Configure the optimizers. This is called by PyTorch Lightning.

RETURNS DESCRIPTION
dict[str, Any]

List[torch.optim.Optimizer]: The optimizers.

Source code in srai/embedders/s2vec/model.py
def configure_optimizers(self) -> dict[str, Any]:
    """
    Configure the optimizers. This is called by PyTorch Lightning.

    Returns:
        List[torch.optim.Optimizer]: The optimizers.
    """
    opt: torch.optim.Optimizer = torch.optim.AdamW(
        self.parameters(),
        lr=self.lr,
        weight_decay=self.weight_decay,
        betas=(0.9, 0.95),
    )

    scheduler = torch.optim.lr_scheduler.CosineAnnealingLR(opt, T_max=100)
    return {
        "optimizer": opt,
        "lr_scheduler": {
            "scheduler": scheduler,
            "interval": "epoch",
            "frequency": 1,
        },
    }

decode

decode(x: torch.Tensor, ids_restore: torch.Tensor) -> torch.Tensor

Forward pass of the decoder.

PARAMETER DESCRIPTION
x

The input tensor. The dimensions are (batch_size, num_patches, embed_dim).

TYPE: Tensor

ids_restore

The indices to restore the original order.

TYPE: Tensor

RETURNS DESCRIPTION
Tensor

torch.Tensor: The output tensor from the decoder.

Source code in srai/embedders/s2vec/model.py
def decode(self, x: "torch.Tensor", ids_restore: "torch.Tensor") -> "torch.Tensor":
    """
    Forward pass of the decoder.

    Args:
        x (torch.Tensor): The input tensor. The dimensions are
            (batch_size, num_patches, embed_dim).
        ids_restore (torch.Tensor): The indices to restore the original order.

    Returns:
        torch.Tensor: The output tensor from the decoder.
    """
    x = self.decoder_embed(x)  # Project to decoder dimension
    mask_tokens = self.mask_token.repeat(x.shape[0], ids_restore.shape[1] + 1 - x.shape[1], 1)

    x_ = torch.cat([x[:, 1:, :], mask_tokens], dim=1)
    x_ = torch.gather(x_, dim=1, index=ids_restore.unsqueeze(-1).repeat(1, 1, x.shape[2]))
    x = torch.cat([x[:, :1, :], x_], dim=1)

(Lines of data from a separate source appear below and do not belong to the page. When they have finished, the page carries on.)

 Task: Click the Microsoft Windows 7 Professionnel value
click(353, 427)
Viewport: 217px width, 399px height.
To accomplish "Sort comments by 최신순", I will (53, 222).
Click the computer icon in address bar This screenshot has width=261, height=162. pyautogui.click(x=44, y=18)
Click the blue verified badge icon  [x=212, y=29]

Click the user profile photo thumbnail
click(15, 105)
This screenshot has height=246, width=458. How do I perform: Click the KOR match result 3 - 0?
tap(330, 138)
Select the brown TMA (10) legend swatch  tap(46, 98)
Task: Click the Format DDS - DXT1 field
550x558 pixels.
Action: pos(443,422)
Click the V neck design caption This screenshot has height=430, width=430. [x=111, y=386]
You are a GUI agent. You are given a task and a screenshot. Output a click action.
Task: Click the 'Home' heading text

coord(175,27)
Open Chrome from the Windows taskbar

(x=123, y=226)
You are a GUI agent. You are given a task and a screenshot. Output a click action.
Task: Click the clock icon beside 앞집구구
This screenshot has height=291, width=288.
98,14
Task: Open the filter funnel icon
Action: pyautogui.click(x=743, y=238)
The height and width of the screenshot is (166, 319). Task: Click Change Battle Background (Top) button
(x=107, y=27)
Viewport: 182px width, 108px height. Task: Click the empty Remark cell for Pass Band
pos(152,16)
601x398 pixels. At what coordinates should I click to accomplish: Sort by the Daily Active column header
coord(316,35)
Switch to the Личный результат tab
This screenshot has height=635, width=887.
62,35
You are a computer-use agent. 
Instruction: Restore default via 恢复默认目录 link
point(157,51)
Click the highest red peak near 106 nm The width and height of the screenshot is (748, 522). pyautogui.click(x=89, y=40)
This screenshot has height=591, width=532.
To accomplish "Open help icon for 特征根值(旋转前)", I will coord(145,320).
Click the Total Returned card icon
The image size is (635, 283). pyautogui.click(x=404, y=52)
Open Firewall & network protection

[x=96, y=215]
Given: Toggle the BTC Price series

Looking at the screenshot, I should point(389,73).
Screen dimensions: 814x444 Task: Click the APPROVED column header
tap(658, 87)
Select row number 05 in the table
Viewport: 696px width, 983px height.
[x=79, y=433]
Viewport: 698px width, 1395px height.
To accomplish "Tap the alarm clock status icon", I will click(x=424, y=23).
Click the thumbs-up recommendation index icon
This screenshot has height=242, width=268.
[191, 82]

    x = x + self.decoder_pos_embed

    x = self.decoder(x)

    x = x[:, 1:, :]  # Exclude class token
    return x

encode

encode(
    x: torch.Tensor, mask_ratio: float
) -> tuple[torch.Tensor, torch.Tensor, torch.Tensor]

Forward pass of the encoder.

PARAMETER DESCRIPTION
x

The input tensor. The dimensions are (batch_size, num_patches, embed_dim).

TYPE: Tensor

mask_ratio

The ratio of masked patches.

TYPE: float

RETURNS DESCRIPTION
Tensor

tuple[torch.Tensor, torch.Tensor, torch.Tensor]: The encoded tensor, the mask, and the

Tensor

indices to restore the original order.

Source code in srai/embedders/s2vec/model.py
def encode(
    self, x: "torch.Tensor", mask_ratio: float
) -> tuple["torch.Tensor", "torch.Tensor", "torch.Tensor"]:
    """
    Forward pass of the encoder.

    Args:
        x (torch.Tensor): The input tensor. The dimensions are
            (batch_size, num_patches, embed_dim).
        mask_ratio (float): The ratio of masked patches.

    Returns:
        tuple[torch.Tensor, torch.Tensor, torch.Tensor]: The encoded tensor, the mask, and the
        indices to restore the original order.
    """
    x = self.patch_embed(x)
    x = x + self.pos_embed[:, 1:, :]  # Add positional embedding, excluding class token

    x, mask, ids_restore = self.random_masking(x, mask_ratio)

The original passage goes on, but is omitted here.